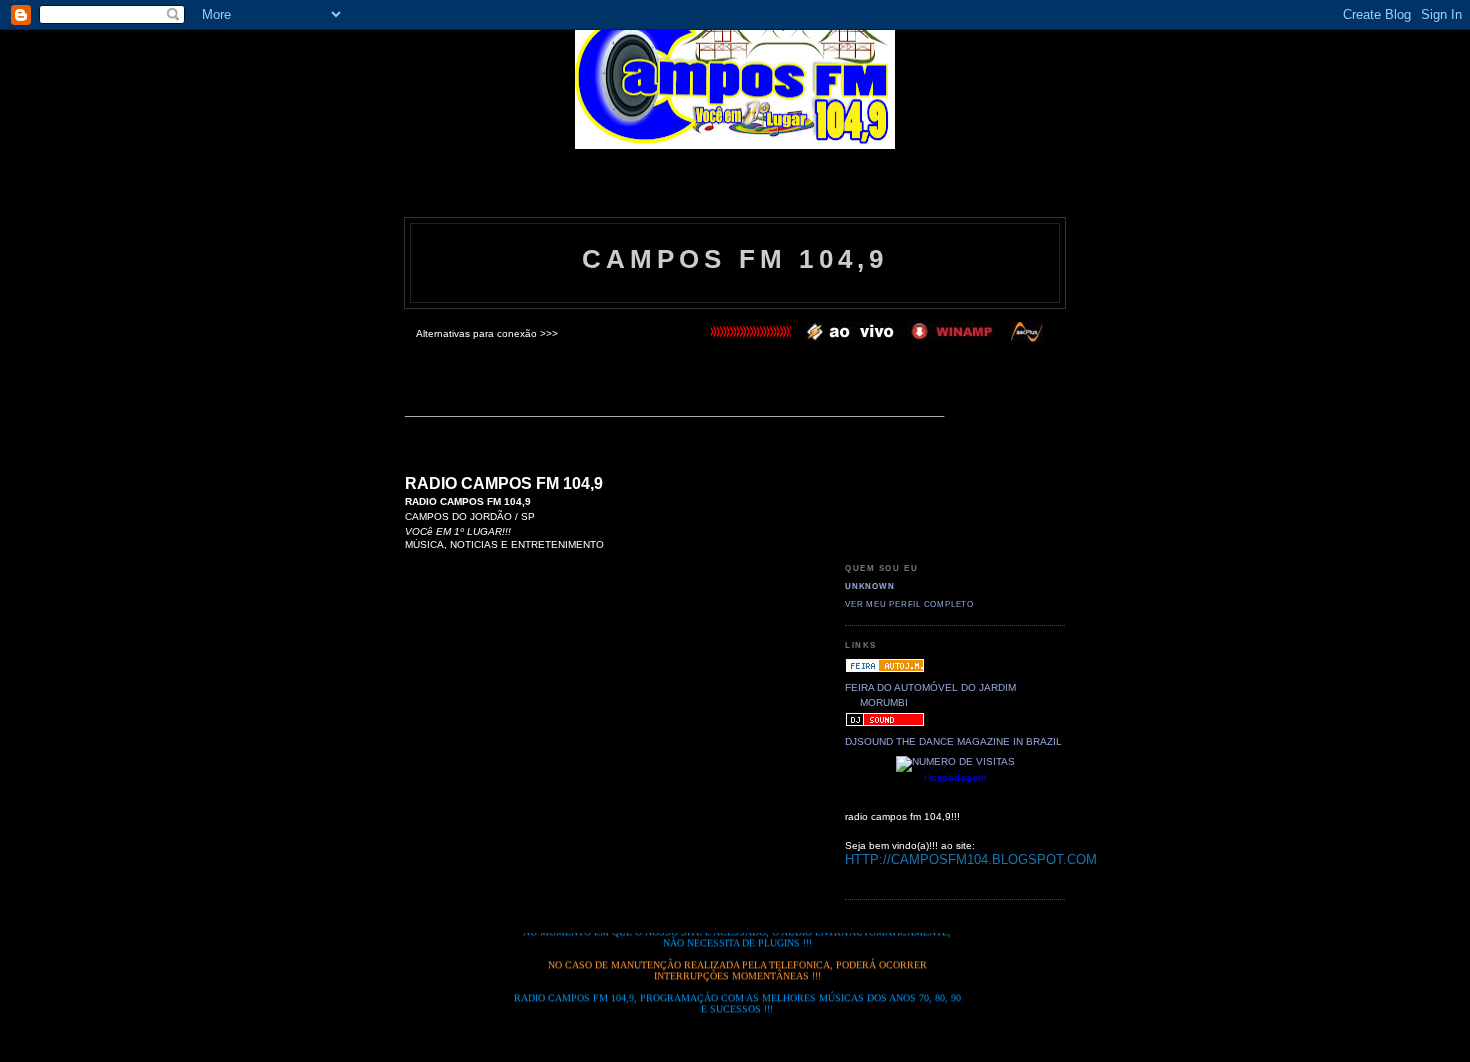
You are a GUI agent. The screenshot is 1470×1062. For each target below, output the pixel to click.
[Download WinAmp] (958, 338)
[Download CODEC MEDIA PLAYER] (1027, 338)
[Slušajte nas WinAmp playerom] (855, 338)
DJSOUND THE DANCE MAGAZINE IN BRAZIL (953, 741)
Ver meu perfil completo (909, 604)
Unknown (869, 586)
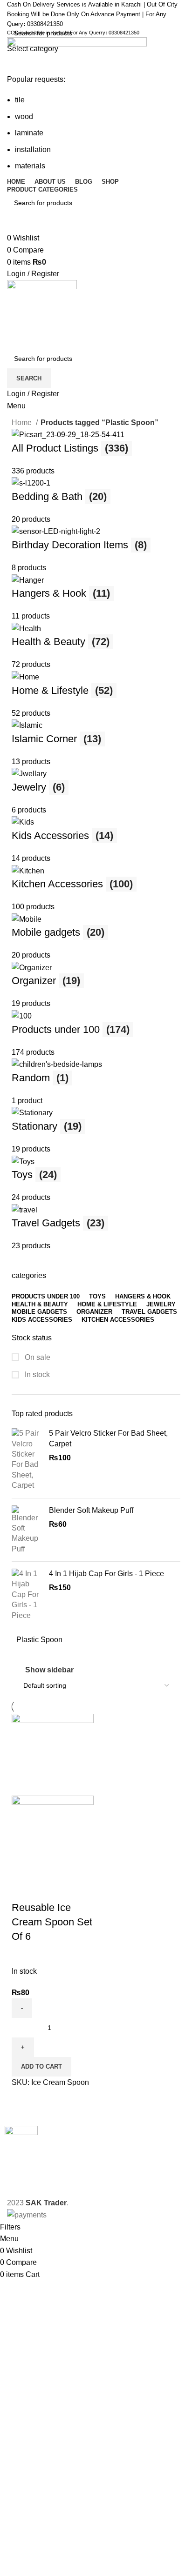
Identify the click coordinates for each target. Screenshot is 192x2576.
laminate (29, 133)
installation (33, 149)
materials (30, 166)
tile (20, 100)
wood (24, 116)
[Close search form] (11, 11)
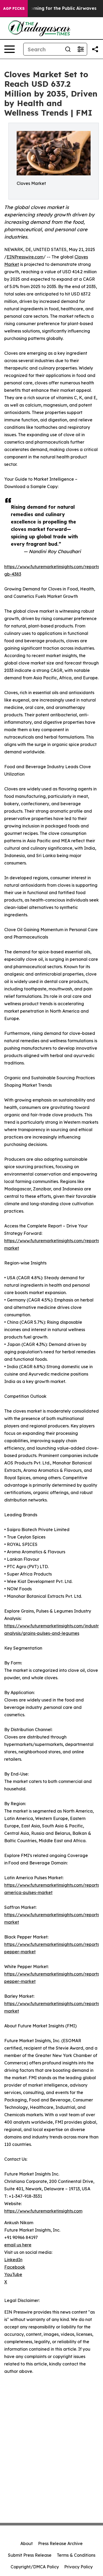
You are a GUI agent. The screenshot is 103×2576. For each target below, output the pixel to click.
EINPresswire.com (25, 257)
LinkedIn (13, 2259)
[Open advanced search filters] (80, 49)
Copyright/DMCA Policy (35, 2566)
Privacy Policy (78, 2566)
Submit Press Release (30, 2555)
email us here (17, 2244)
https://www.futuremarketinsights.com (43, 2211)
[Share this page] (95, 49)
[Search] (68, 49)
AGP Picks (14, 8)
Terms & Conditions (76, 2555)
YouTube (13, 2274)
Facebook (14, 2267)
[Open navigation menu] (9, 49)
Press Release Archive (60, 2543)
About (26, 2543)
==
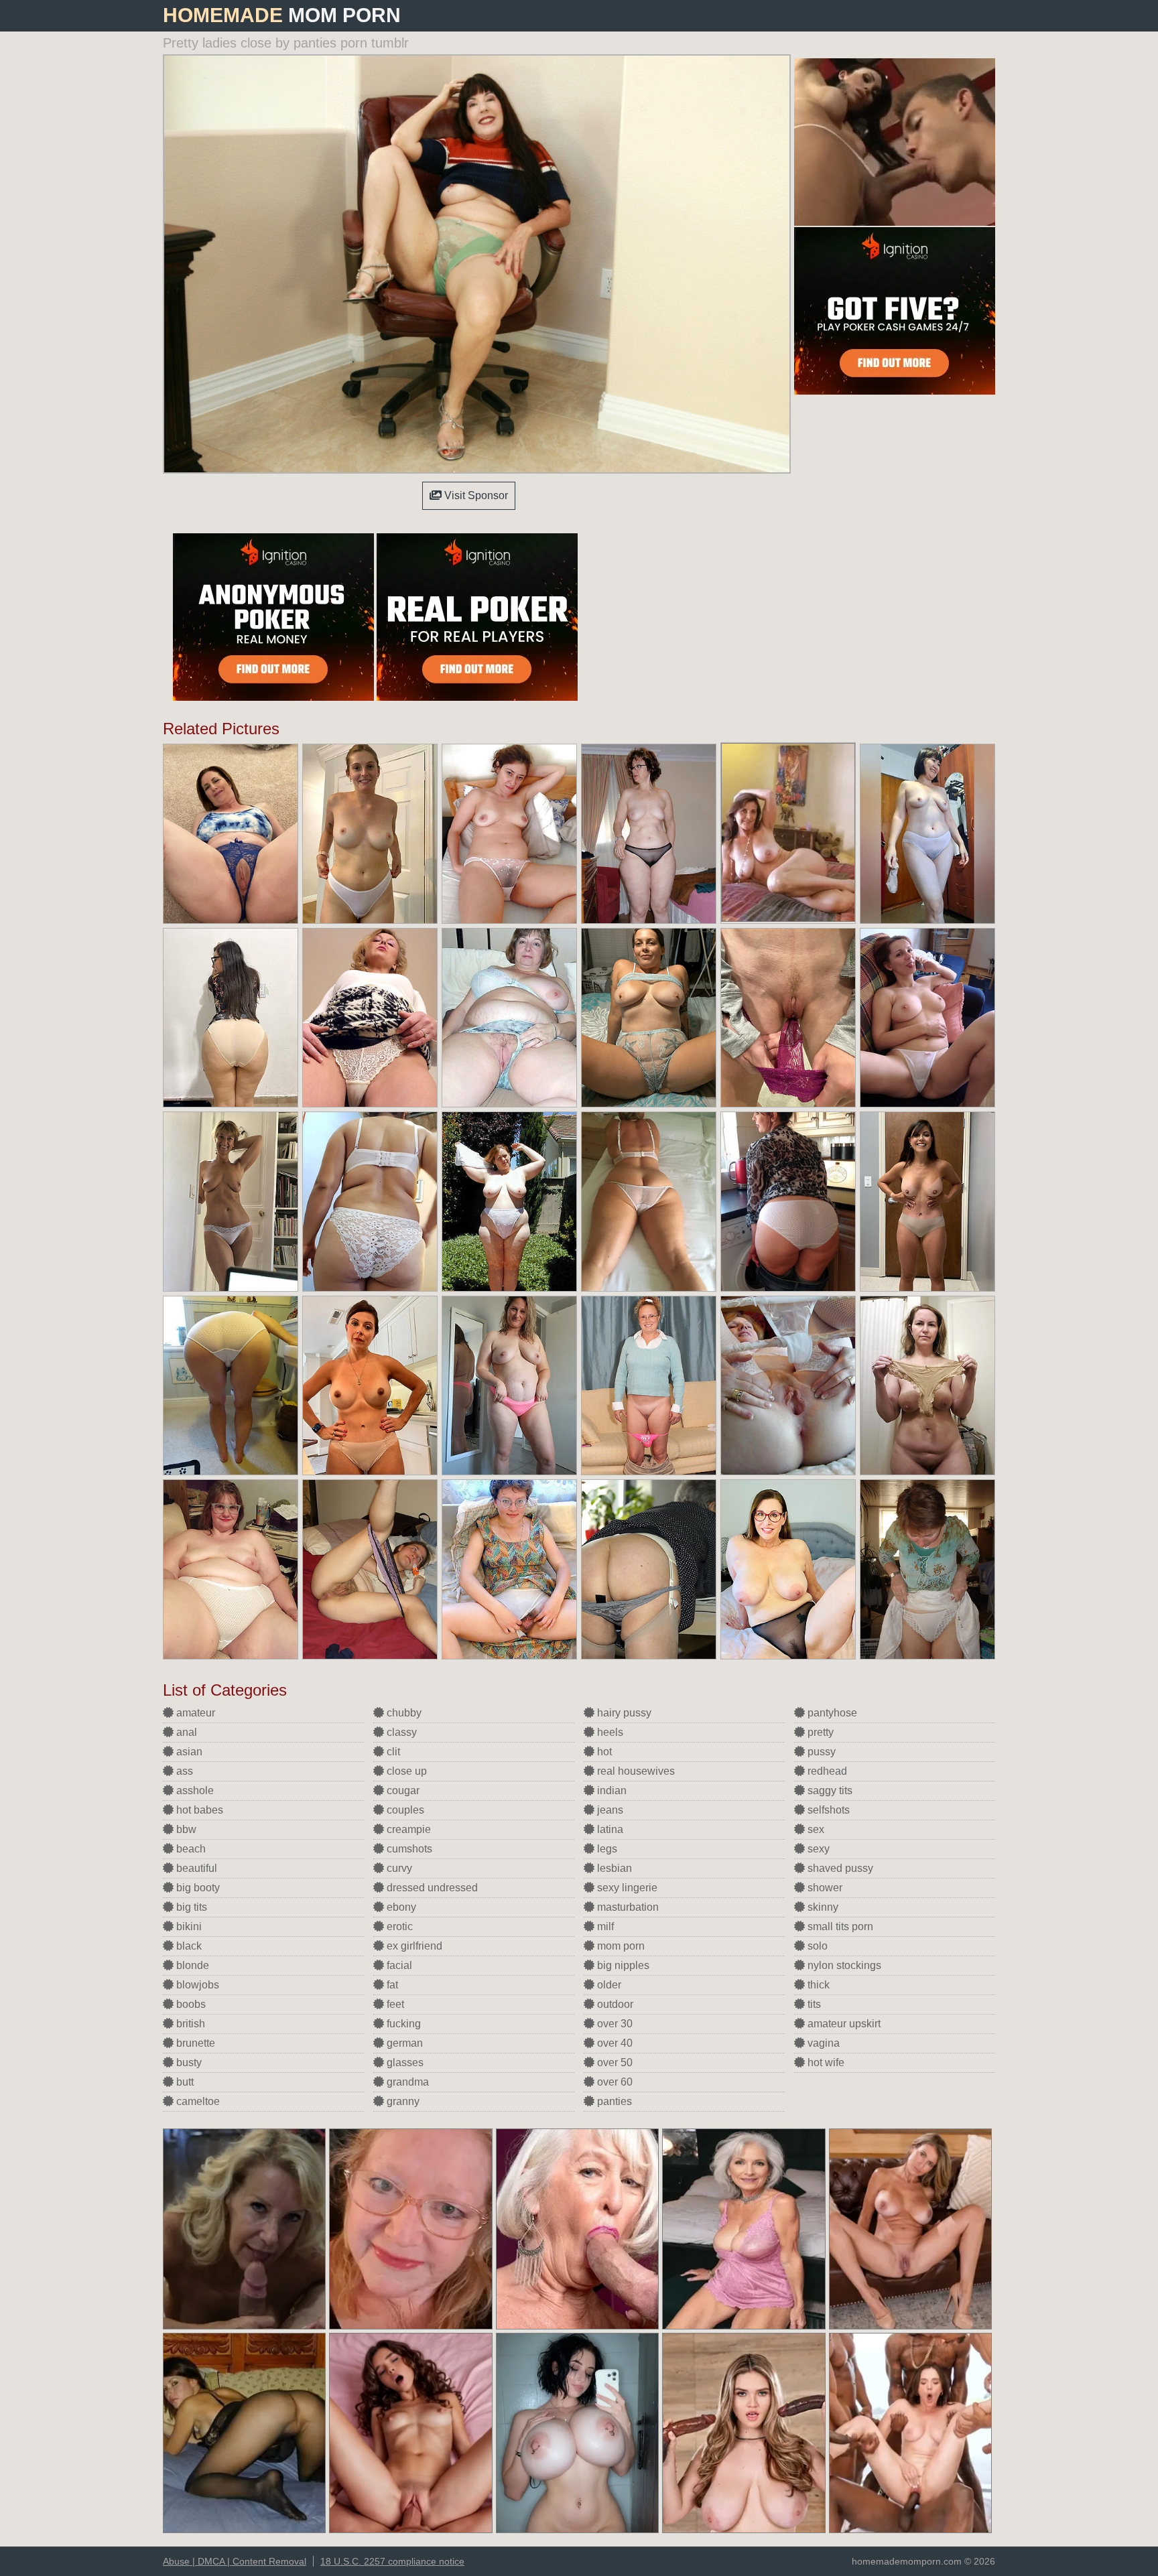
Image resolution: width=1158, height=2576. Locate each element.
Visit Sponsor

● Your assignment: Give the number of lines above that hold "click", with no other words.

● Exercise response: 3